──────── INPUT ROWS ────────

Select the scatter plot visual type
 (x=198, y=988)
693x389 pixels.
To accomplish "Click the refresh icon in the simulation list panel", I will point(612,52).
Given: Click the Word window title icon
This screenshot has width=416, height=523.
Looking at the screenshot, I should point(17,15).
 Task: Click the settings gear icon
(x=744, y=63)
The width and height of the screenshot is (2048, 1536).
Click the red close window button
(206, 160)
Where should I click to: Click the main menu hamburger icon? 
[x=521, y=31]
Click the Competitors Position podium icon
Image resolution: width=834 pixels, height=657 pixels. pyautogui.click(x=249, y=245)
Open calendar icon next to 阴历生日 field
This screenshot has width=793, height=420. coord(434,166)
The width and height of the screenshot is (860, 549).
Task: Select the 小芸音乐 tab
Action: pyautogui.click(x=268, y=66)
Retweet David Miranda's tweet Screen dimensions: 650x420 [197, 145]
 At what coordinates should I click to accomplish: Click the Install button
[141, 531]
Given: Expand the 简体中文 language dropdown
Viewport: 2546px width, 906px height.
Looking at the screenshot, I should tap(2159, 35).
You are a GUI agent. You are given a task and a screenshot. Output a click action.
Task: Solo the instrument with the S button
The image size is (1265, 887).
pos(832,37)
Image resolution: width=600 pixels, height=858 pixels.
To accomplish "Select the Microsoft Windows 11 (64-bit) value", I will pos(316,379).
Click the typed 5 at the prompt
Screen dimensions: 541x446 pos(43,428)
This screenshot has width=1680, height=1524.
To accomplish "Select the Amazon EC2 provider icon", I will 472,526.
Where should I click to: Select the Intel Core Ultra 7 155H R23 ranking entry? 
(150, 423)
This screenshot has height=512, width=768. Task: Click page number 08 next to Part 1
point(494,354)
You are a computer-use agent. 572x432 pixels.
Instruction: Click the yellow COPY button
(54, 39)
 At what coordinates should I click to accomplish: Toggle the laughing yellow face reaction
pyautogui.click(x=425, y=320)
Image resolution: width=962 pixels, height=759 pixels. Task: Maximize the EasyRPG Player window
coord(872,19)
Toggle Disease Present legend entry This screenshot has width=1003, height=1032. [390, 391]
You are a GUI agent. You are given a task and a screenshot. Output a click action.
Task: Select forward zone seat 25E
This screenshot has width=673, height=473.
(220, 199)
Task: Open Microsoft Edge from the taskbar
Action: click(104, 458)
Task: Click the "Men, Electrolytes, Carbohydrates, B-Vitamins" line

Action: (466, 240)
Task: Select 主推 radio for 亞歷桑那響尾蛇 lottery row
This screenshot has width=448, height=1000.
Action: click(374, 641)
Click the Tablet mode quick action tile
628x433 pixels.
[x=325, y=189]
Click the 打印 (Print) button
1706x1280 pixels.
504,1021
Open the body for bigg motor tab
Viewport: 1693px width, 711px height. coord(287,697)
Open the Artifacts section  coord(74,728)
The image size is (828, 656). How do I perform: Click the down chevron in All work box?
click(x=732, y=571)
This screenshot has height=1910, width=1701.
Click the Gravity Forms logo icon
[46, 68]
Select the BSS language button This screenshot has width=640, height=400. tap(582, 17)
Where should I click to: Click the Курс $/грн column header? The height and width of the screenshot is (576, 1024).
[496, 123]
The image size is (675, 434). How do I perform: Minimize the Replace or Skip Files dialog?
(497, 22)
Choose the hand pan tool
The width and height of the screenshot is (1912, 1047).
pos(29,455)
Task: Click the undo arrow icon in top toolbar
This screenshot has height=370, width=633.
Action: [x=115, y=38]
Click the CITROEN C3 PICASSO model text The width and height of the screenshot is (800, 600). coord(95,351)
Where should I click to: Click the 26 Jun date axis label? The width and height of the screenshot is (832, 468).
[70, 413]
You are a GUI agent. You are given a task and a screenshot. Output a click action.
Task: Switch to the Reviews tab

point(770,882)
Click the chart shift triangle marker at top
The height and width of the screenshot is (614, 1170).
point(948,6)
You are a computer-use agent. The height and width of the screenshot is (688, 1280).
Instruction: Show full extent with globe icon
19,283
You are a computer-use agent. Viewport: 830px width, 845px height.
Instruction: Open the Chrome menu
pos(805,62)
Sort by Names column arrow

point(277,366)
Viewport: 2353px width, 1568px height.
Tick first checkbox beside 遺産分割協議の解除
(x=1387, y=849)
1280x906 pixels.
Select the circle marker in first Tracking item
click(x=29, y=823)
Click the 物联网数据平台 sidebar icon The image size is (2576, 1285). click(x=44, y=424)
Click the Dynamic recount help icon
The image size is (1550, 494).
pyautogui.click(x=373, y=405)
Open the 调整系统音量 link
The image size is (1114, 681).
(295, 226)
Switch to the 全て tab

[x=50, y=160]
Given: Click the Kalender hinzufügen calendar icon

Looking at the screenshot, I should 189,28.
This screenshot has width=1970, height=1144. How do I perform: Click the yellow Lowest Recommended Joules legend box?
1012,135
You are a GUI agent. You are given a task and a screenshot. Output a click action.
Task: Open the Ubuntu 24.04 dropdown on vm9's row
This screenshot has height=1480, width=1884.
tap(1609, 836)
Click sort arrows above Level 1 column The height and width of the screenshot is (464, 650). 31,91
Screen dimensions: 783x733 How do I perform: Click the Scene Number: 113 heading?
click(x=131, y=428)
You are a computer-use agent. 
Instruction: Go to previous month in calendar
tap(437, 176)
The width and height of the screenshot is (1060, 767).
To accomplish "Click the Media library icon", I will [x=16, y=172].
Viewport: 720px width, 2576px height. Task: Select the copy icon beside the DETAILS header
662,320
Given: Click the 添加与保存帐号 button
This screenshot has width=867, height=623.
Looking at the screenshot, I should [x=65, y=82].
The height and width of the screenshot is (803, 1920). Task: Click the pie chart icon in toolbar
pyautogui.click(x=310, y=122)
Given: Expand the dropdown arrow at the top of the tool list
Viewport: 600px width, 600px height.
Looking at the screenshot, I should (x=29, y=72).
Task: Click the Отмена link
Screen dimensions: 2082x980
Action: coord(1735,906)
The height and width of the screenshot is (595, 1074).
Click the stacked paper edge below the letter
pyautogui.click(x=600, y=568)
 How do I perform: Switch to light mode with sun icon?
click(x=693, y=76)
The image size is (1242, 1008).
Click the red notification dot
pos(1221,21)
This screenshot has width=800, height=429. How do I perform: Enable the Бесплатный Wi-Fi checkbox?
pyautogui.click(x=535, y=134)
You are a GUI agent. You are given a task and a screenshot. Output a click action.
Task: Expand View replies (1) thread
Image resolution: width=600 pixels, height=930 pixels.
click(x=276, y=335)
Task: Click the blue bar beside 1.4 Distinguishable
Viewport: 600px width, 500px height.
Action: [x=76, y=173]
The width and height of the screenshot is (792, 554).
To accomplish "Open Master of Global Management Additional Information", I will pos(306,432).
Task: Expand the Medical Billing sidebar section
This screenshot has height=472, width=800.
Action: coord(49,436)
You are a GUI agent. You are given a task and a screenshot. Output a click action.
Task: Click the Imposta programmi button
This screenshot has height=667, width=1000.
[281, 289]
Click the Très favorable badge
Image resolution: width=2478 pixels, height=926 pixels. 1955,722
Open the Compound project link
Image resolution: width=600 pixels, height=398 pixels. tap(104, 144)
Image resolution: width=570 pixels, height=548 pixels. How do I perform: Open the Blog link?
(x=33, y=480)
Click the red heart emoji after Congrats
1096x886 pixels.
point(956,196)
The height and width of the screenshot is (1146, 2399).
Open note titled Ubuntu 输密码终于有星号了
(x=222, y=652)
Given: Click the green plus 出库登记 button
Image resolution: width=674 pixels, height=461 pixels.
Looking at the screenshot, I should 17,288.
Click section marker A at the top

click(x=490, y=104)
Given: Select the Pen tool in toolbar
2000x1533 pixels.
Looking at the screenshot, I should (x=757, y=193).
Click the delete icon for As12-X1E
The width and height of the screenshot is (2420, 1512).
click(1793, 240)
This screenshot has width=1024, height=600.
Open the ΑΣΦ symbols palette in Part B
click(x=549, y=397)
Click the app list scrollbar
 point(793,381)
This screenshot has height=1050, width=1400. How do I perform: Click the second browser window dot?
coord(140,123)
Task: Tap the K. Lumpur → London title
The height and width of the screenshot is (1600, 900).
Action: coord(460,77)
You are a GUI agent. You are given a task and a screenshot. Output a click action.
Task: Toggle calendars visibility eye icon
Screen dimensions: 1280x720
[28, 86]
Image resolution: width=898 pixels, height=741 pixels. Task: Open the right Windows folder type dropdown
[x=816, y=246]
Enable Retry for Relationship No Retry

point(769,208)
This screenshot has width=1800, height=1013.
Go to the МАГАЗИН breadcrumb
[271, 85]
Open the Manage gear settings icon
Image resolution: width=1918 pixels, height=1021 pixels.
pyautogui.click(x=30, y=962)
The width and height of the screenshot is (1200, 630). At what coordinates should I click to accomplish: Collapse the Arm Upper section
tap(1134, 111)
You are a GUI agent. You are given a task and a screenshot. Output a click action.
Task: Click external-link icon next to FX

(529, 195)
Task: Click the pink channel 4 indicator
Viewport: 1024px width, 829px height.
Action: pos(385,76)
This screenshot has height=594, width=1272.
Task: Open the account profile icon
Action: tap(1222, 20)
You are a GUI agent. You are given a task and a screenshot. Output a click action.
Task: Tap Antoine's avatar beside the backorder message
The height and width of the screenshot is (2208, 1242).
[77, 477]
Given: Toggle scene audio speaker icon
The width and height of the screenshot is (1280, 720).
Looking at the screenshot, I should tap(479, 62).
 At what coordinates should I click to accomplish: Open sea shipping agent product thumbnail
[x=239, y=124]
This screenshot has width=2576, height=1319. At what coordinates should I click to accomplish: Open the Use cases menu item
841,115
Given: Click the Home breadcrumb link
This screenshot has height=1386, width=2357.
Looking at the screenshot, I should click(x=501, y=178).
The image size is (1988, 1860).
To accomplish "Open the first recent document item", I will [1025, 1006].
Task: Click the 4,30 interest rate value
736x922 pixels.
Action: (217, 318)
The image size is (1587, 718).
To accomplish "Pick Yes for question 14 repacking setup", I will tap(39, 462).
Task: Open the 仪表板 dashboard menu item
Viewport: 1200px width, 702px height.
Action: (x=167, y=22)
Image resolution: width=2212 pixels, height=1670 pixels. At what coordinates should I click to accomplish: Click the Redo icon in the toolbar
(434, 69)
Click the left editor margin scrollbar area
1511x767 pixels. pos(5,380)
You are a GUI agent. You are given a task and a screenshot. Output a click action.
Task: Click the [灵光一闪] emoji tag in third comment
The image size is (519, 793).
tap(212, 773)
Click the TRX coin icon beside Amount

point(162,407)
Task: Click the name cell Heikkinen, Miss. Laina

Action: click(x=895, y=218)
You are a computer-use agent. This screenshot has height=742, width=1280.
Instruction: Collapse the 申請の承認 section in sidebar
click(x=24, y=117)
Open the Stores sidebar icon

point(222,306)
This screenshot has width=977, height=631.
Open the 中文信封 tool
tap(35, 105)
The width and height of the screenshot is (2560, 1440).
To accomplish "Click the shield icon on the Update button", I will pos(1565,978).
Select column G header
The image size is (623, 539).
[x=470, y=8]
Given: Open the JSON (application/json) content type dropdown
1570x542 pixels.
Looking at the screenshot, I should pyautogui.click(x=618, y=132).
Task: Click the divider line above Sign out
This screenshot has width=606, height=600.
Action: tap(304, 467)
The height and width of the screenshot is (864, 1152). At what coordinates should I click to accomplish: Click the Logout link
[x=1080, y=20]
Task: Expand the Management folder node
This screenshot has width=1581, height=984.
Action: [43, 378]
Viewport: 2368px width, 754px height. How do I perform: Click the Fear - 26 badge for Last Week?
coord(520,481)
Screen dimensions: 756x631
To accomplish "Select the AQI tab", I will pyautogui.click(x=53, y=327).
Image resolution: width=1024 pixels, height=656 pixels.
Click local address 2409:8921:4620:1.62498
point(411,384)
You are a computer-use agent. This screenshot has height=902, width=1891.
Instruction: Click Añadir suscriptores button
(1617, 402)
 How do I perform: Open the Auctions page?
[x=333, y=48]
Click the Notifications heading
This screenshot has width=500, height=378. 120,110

────────

WORK REQUIRED: Repeat the lines of the records word for word, beginning with the line containing "The height and width of the screenshot is (864, 1152)." and continuing through the line containing "Action: [43, 378]".

TASK OUTPUT:
The height and width of the screenshot is (864, 1152). At what coordinates should I click to accomplish: Click the Logout link
[x=1080, y=20]
Task: Expand the Management folder node
This screenshot has width=1581, height=984.
Action: [43, 378]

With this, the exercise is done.